Selected text:
** begin **
In a House of Lies by Ian Rankin

First published in the UK in 2018; published by Little, Brown and Company on December 31, 2018

A dead body in the trunk of a car, ankles handcuffed together, brings John Rebus out of retirement (again). In 2006, he investigated the disappearance of private investigator Stuart Bloom. Rebus and the other assigned police detectives caught quite a bit of flack for botching the investigation. The dead body that has just been discovered is Bloom’s. Siobhan Clarke is assigned to the team that investigates Bloom’s death. Malcolm Fox is assigned to examine the adequacy of the original investigation.

Ian Rankin offers a full plate of suspects. Two business rivals, one of whom hired Bloom to investigate the other, are primary suspects. Bloom’s lover was the son of a Glasgow police detective. The lover and his father are both suspects. And then there are some gangsters and some people who hung out at a gay club and an overlapping group of people who were part of the local movie industry, Bloom having appeared as an extra in a low-budget horror film before he disappeared.

A couple of cops who investigated Bloom’s disappearance later investigated unfounded complaints against Clarke. One of those cops was employed after hours by one of the business rivals. Their presence contributes to personality clashes and increases the number of suspects who might have done in Bloom.
** end **
Information shown:
** begin **
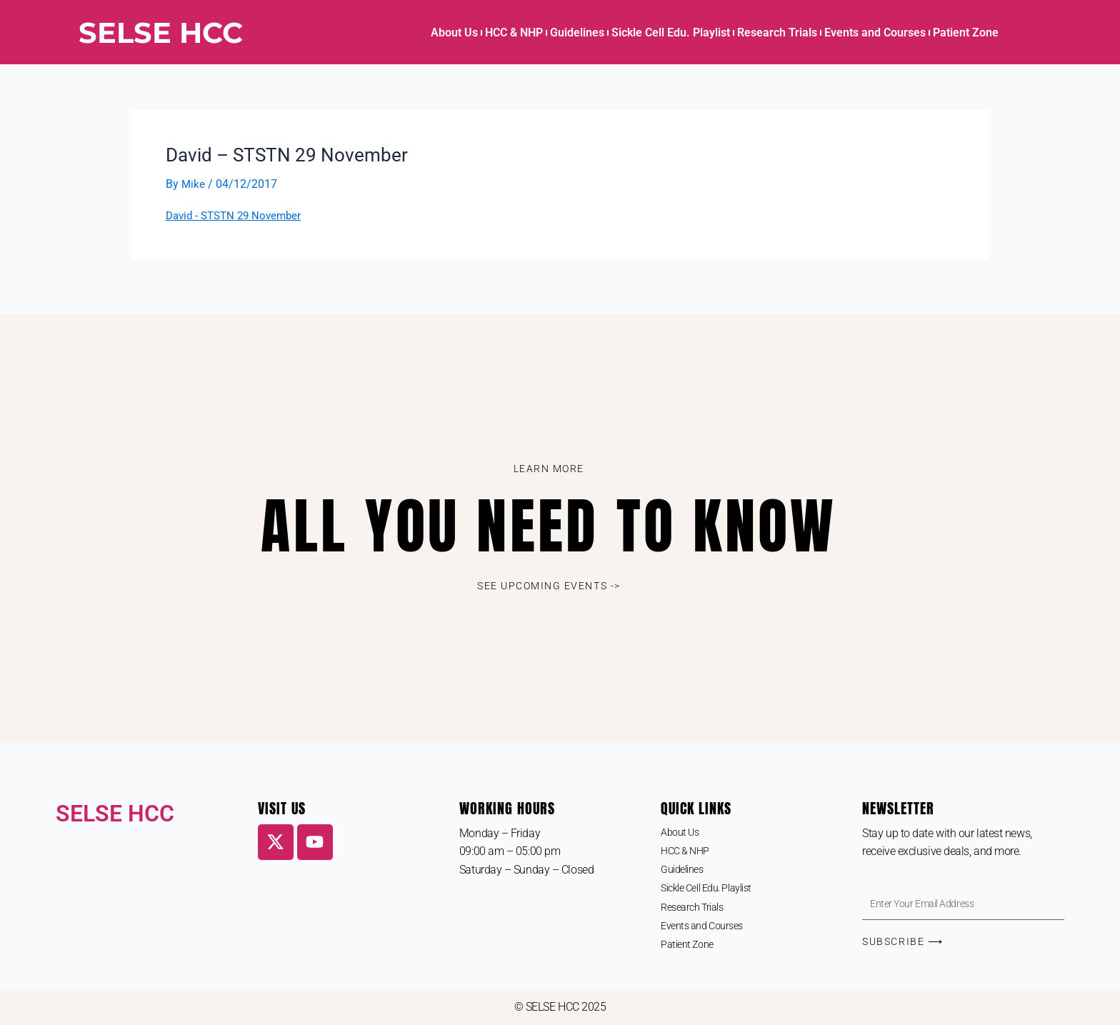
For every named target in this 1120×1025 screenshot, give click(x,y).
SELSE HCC (161, 32)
** end **
Parts of the exercise:
• A. In the book review, who is assigned to examine the adequacy of the original investigation?
• B. Rewrite the book review beginning at "First published in" and stopping after "the original investigation.", with "boot" in place of "trunk".
• C. Extend the book review of In a House of Lies, picking up after its final sentence.
The material has no connection to the book review.

Answers for the tasks:
• A. Malcolm Fox is assigned to examine it.

• B.
First published in the UK in 2018; published by Little, Brown and Company on December 31, 2018

A dead body in the boot of a car, ankles handcuffed together, brings John Rebus out of retirement (again). In 2006, he investigated the disappearance of private investigator Stuart Bloom. Rebus and the other assigned police detectives caught quite a bit of flack for botching the investigation. The dead body that has just been discovered is Bloom’s. Siobhan Clarke is assigned to the team that investigates Bloom’s death. Malcolm Fox is assigned to examine the adequacy of the original investigation.

• C.
A subplot involves nuisance calls to Clarke that she assumes are related to a case that she recently closed. Rebus begins nosing into a closed murder investigation as a result of those calls. What he finds leads to a challenging question — when is justice best served by allowing the truth about a crime to remain concealed?

Rebus is interesting because, when he was still on the force, his approach to law enforcement was unorthodox. He got results, but by modern standards, his habit of trading favors with criminals and of protecting his friends is considered bad form. Of course, the true bad guys in this story (apart from the person who killed Bloom) are the dirty cops who hypocritically investigate other cops while covering up their own transgressions. They make Rebus look good by comparison.

The plot is intricate, as a Rankin fan would expect. Everything ties together by the end in ways that make sense. That’s become uncommon in the modern world of crime novels. Rankin also avoids chase scenes and preposterous coincidences and the other pitfalls that mar most of today's thrillers. His technique is to create a mystery and allow the characters he has crafted so carefully over the years to go about their business. Each novel adds a bit of character development (this one suggests the possibility of a romance between Fox and Tess Leighton) while allowing the reader to enjoy the interaction of characters who remain fond of each other, no matter how infuriated at each other they might become.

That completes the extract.